There are about 8192 test cases. Process to the end of file.

The first line of each test case contains an integer 0 ≤ n ≤ 5, the number of mountains where Alice has picked mushrooms. The second line contains n integers 0 ≤ w_i ≤ 2012, the amount of mushrooms picked in each mountain.

Output

For each test case, output the maximum possible amount of mushrooms Alice can bring home, modulo 20121014 (this is NOT a prime).

Sample Input

1
9
4
512 512 512 512
5
100 200 300 400 500
5
208 308 508 708 1108

Sample Output

1024
1024
0
792

Note

In the second sample, if Alice doesn't pick any mushrooms from the 5-th mountain. She can give (512+512+0)=1024 grams of mushrooms to Sunny, Lunar and Star. Marisa won't steal any mushrooms from her as she has exactly 1 kilograms of mushrooms in total.

In the third sample, there are no three bags whose total weight is of integral kilograms. So Alice must leave all the five bags and enter the forest with no mushrooms.

In the last sample:

• Giving Sunny, Lunar and Star: (208+308+508)=1024
• Stolen by Marisa: ((708+1108)-1024)=792

               感受：PI隊在十分鐘內就直接A了這題，當時我在看B題，是關於矩陣&|位運算的。小吉吉當時在看C題，但是看了十幾分鐘沒看懂，博博準備敲K題。我跟吉吉就一起看了C題，博博敲了，交上去是TLE，然後想著怎麼節省時間打表或者直接算對數取最接近的值列舉。結果是我們把資料看錯了，紙上是1012顯示不了10^12.瞬間有種崩潰的感覺。。吉吉決定寫C題，但是交上去了卻WA了，然後他就判斷可以給0，還是WA。然後我們就別的題目都不看了，專心搞這兩個。這兩題都是最後二十分鐘A的，太驚險了。覺得我們還是交流地不是很到位。不過BME的實力還是很大的。

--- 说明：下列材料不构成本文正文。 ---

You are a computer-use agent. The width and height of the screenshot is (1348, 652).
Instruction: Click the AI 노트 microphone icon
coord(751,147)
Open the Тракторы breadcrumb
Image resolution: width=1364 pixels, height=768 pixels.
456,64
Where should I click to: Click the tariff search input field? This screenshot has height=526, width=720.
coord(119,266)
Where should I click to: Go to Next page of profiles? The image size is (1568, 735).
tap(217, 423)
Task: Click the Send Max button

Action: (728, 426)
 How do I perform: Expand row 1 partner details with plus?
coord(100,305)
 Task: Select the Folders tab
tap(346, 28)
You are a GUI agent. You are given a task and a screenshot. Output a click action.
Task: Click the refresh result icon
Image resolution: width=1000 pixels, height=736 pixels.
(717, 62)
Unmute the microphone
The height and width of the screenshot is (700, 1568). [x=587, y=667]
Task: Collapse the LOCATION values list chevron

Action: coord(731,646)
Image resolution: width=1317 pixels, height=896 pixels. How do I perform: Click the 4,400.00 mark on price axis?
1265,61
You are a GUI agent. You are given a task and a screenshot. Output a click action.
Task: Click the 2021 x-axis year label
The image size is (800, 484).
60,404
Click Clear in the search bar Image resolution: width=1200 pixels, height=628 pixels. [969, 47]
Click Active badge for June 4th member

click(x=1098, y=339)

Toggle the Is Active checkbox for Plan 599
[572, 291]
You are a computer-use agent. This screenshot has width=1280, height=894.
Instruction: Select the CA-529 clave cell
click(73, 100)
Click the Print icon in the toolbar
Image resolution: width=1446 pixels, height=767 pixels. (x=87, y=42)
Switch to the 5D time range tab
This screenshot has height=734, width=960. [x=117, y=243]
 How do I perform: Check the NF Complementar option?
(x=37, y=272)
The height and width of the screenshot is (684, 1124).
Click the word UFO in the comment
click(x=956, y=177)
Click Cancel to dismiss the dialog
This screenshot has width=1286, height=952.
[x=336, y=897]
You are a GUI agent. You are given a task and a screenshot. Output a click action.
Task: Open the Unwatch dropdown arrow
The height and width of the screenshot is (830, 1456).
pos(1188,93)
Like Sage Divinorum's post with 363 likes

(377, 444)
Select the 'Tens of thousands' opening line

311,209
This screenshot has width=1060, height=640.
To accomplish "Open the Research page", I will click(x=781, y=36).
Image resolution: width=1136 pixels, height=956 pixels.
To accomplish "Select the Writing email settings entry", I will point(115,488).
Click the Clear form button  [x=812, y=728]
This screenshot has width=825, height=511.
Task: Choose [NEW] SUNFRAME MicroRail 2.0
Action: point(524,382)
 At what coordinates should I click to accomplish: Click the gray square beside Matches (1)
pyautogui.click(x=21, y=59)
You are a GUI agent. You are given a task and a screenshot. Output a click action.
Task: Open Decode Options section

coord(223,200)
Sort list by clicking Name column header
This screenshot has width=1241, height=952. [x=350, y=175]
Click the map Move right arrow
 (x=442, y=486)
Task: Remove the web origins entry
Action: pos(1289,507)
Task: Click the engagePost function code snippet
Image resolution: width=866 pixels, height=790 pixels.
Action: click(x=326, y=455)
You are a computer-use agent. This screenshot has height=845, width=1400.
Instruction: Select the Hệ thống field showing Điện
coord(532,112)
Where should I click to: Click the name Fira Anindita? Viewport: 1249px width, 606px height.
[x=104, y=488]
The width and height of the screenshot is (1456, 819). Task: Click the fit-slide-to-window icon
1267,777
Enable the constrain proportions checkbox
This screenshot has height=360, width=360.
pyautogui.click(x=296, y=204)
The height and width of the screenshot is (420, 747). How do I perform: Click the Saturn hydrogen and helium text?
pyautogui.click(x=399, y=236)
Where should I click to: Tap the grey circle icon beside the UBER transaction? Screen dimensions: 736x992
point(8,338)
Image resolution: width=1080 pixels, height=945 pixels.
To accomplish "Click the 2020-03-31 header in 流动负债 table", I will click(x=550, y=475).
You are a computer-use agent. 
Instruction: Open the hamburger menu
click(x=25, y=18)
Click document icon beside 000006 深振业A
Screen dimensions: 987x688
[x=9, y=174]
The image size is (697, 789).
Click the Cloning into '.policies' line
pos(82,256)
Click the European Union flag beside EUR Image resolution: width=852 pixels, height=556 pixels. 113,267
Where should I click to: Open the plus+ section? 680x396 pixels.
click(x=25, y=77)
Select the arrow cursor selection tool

            題目大意：給你n(0~5)個數，總共有五堆數，前n堆確定。後面的可以可以任意取。需要找出三堆模上1024給別人，找不出來輸出0,。自己留下兩堆，然後兩堆之和大於1024全部是別人的。主要是判0的情況。

            解題思路：如果n<=3,直接輸出1024.如果n==4，先找三堆能不能組成1024的倍數，注意可以是0，如果可以直接輸出1024.如果不能找出4堆裡面兩堆之和最大的，注意0與1024的轉變。n==5的時候找三堆看是否能組成1024的倍數，注意可以是0.然後另兩堆最大的，注意0與1024的轉變。

            題目地址：The Little Girl who Picks Mushrooms

AC程式碼：

#include<iostream>
#include<cstring>
#include<string>
#include<cmath>
#include<cstdio>
using namespace std;
int a[8],n,sum,ans;

int main()
{
    int i,j;
    while(~scanf("%d",&n))
    {
        sum=0,ans=0;
        for(i=1;i<=n;i++)
        {
             scanf("%d",&a[i]);
             sum+=a[i];
        }
        if(n<=3)
            puts("1024");
        else if(n==4)
        {
            int flag=0;
            for(i=1;i<=4;i++)  //3個之和可以組成1024倍數
                if((sum-a[i])%1024==0) //可以給0
                {
                     flag=1;
                     break;
                }
            if(flag) puts("1024");
            else
            {
                int tmp;
                for(i=1;i<=3;i++)
                    for(j=i+1;j<=4;j++)
                    {
                        tmp=a[i]+a[j];
                        if(tmp)  //自己拿到的0不能直接變成1024
                        {
                            tmp%=1024;
                            if(tmp==0) tmp=1024;
                        }
                        if(ans<tmp) ans=tmp;
                    }
                printf("%d\n",ans);
            }
        }
        else  //n為5
        {
            int tmp;
            for(i=1;i<=4;i++)
               for(j=i+1;j<=5;j++)
               {
                   int t=sum-a[i]-a[j];
                   if(t%1024==0)  //可以給0
                   {
                        tmp=a[i]+a[j];
                        if(tmp)  //自己拿到的0不能直接變成1024
                        {
                            tmp%=1024;
                            if(tmp==0) tmp=1024;
                        }
                        if(ans<tmp) ans=tmp;
                   }
               }
            printf("%d\n",ans);
        }
    }
    return 0;
}